Pressed by his father into a musical performing career at age 5, Michael Jackson lived in a bizarre, artificial world from childhood onward. He died Thursday, apparently of cardiac arrest, at age 50.
An incredibly talented musician, dancer and performer, Jackson was emblematic of the perils of a postmodern era of fluid identities. He strove mightily to transcend racial, gender and age boundaries – transforming his face and reinventing his personality. In retrospect, much of that can be seen as a struggle to find the childhood he never had.
In one song, he condemns child stardom (an ode to Elizabeth Taylor), "Grace with beauty, charm and talent/You would do what you were told/But they robbed you of childhood/Took your youth and sold it for gold." In another, he laments his own lost youth: "Have you seen my childhood?/I'm searching for the world that I come from/'Cause I've been looking around/In the lost and found of my heart."
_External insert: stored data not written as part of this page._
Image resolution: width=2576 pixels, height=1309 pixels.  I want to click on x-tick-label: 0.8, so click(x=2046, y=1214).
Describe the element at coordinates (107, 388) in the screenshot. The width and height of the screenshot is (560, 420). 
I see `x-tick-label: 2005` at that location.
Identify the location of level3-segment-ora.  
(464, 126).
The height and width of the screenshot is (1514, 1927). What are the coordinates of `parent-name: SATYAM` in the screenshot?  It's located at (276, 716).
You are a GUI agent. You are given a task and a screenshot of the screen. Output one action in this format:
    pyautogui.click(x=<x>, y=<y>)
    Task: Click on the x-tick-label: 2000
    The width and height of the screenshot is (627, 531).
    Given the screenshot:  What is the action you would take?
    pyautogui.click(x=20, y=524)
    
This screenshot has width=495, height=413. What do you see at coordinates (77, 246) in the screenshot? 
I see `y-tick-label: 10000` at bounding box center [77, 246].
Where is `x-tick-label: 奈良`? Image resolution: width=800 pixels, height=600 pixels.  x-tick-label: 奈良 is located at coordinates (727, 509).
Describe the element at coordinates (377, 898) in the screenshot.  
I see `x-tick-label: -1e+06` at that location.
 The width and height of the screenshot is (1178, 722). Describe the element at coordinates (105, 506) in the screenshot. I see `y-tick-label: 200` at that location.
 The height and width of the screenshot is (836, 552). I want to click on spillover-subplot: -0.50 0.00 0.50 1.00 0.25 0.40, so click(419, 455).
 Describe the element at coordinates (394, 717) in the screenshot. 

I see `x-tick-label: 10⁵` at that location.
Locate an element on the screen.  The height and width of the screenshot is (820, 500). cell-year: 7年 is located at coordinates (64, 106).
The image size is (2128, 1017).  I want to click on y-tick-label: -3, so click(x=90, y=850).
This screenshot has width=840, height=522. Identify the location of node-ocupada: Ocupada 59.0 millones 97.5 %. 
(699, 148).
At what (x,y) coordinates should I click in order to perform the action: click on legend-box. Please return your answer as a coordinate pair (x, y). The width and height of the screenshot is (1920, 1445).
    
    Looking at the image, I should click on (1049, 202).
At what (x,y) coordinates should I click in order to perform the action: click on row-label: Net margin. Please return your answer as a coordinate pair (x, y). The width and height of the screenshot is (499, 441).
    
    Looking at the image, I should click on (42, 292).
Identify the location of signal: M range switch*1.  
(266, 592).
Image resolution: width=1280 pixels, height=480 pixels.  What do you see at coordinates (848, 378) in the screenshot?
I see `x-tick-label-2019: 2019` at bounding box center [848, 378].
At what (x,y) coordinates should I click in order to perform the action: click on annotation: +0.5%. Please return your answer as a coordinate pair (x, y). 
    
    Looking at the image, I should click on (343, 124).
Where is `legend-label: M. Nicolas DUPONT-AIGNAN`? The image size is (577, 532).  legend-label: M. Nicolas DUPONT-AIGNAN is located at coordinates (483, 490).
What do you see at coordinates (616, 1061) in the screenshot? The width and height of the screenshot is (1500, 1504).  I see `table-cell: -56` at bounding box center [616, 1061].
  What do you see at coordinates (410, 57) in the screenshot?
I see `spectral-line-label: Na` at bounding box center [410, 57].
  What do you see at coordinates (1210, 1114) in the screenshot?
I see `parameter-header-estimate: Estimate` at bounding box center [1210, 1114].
With money from hundreds of millions of records and the isolation of a career with millions of adoring fans and few friends, Jackson created a fantasy childhood. The "Leave Me Alone" music video (1987) takes a revealing trip through this self-referential world. Like another recluse, Howard Hughes, Jackson as aviator leads viewers through Neverland, dancing with the deformed Elephant Man and tabloid headlines.